Docker Guide: Containers for ML Serving
What is a container
A container is a declaration of exactly what your application needs to run. It packages the code, runtime, libraries, and system tools into a single unit that runs the same everywhere. It is not a virtual machine -- it does not simulate an entire operating system. It shares the host's kernel but isolates everything else. When you say "it works in a container," you are making a guarantee about the environment, not just the code.
What is an image
An image is the blueprint. A container is a running instance of that blueprint. You build an image from a Dockerfile (the instructions), then run containers from that image. Images are layered -- each instruction in the Dockerfile adds a layer. Layers are cached, so rebuilding after a small change only reruns the changed layers and everything after them.
Dockerfile basics
A Dockerfile is a sequence of instructions that build an image layer by layer.
FROM -- the base image. Every Dockerfile starts here. This is the foundation your application builds on.
FROM python:3.11.8-slim
COPY -- copy files from your project into the image. Only copy what the application needs to run.
COPY requirements.txt .
RUN -- execute a command during the build. Typically used for installing dependencies.
RUN pip install --no-cache-dir -r requirements.txt
EXPOSE -- declare which port the container listens on. This is documentation -- you still need -p when running.
EXPOSE 8000
CMD -- the command that runs when the container starts. This is what your container does.
CMD ["uvicorn", "serve:app", "--host", "0.0.0.0", "--port", "8000"]
Build and run cycle
Build the image:
docker build -t finca-serving .
This reads the Dockerfile in the current directory (.), executes each instruction, and tags the result as finca-serving.
Run a container from the image:
docker run -p 8000:8000 finca-serving
This starts a container from the finca-serving image and maps port 8000 on your machine to port 8000 in the container. The -p host:container flag is how you reach the container's services from outside.
Why pinning matters
An unpinned base image changes without warning:
FROM python:3 # Could be 3.11 today, 3.12 tomorrow
FROM python:3.11.8-slim # Always this exact version
When you write FROM python:3, you are saying "give me whatever Python 3 is today." If the base image updates next month with a breaking change, your build breaks even though you changed nothing.

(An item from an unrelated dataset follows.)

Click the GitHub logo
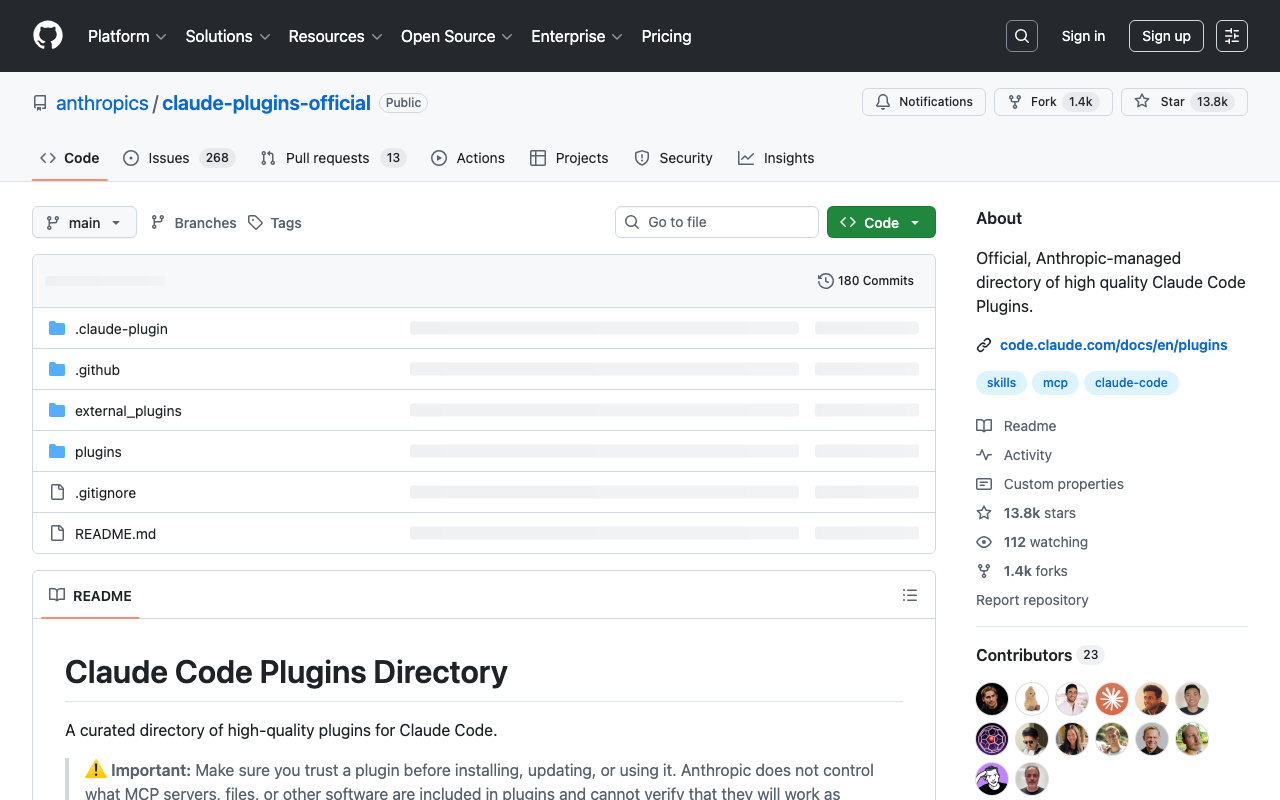 47,36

Pinning the version makes the build reproducible. The same Dockerfile produces the same image six months from now. The -slim variant excludes development tools you do not need for serving, cutting the image size significantly.
Multi-stage builds
A multi-stage build uses multiple FROM instructions. Each one starts a new stage. You can copy artifacts from an earlier stage into a later one, leaving behind everything you do not need.

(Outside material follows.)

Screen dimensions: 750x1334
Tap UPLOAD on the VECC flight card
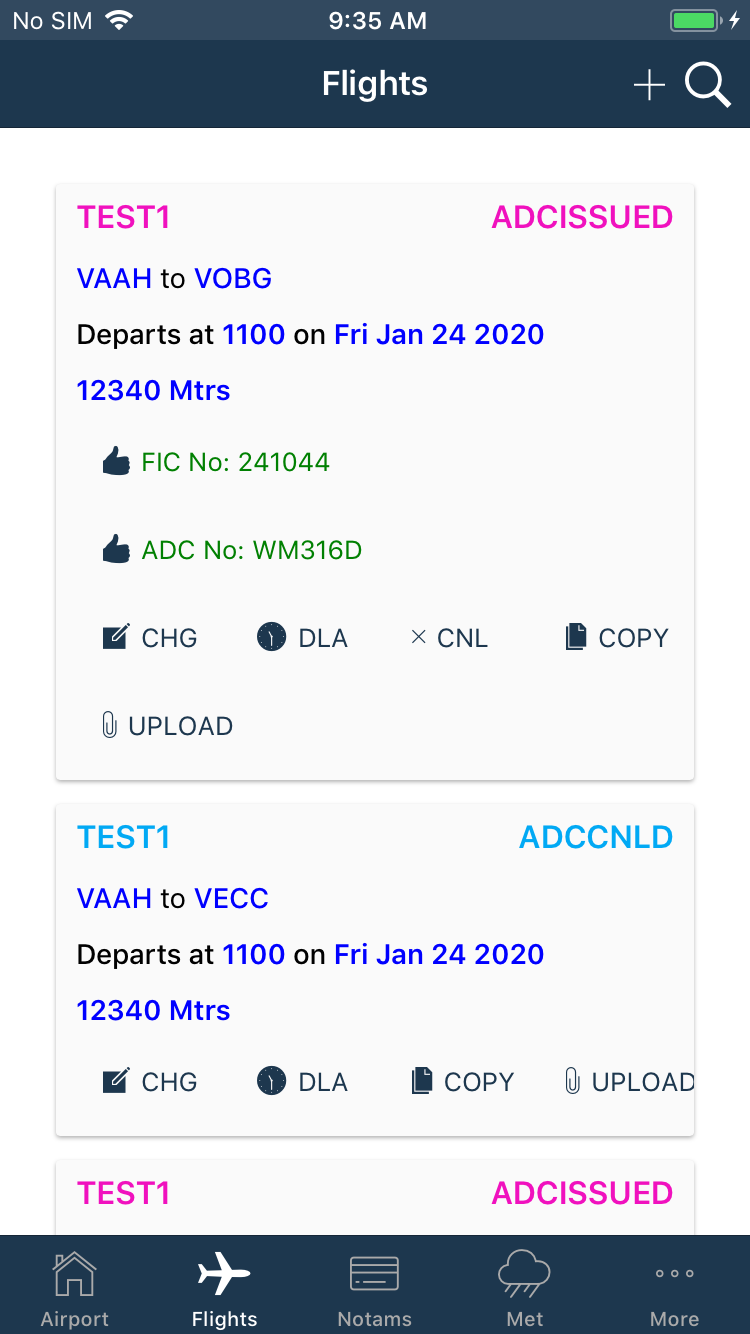[629, 1082]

Why this matters for ML: the build stage might need compilers, build tools, and the full PyTorch installation to prepare your model. The serving stage only needs the inference runtime, your trained model, and the serving framework. A single-stage build ships everything -- build tools, training code, notebooks, datasets -- into the serving image. A multi-stage build separates what you need to build from what you need to serve.
The pattern: Stage 1 installs everything, prepares artifacts. Stage 2 starts fresh from a slim base and copies only the serving artifacts from Stage 1. The result is a smaller, cleaner serving image with nothing unnecessary.
.dockerignore
A .dockerignore file tells Docker which files to exclude from the build context. Without it, docker build sends your entire project directory to the Docker daemon -- including notebooks, datasets, training logs, and anything else in the directory.

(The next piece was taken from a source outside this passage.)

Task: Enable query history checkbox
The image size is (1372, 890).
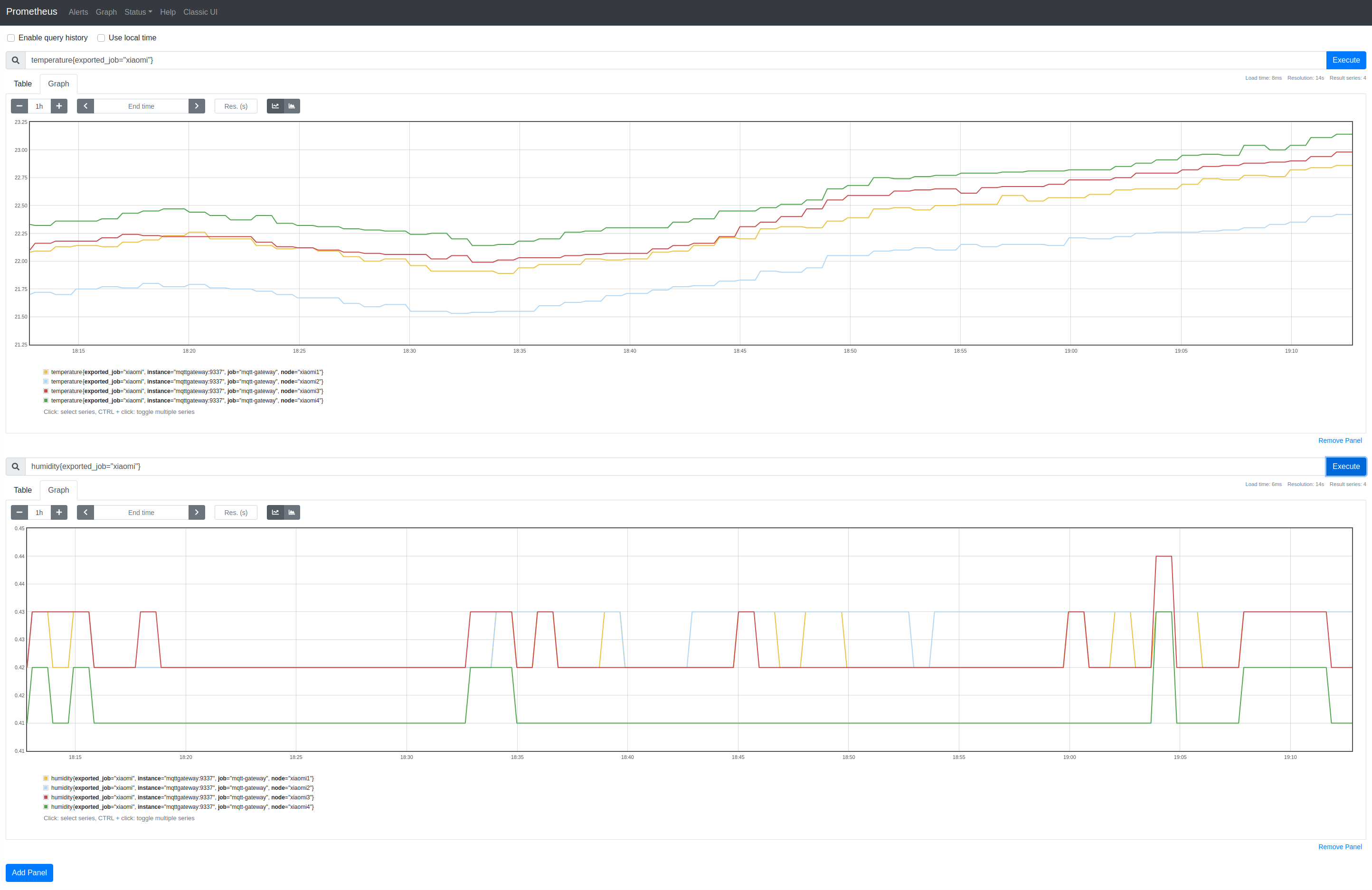Action: [x=11, y=38]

Files to exclude for an ML serving image:
- Jupyter notebooks (*.ipynb)
- Training data (data/, *.csv)
- Training logs and experiment tracking
- Development tools and configs
- Git history (.git/)
- Virtual environments (venv/, .venv/)
- Documentation and markdown files
The build context should contain only what the Dockerfile references: the serving code, the model file, the requirements, and the feature pipeline.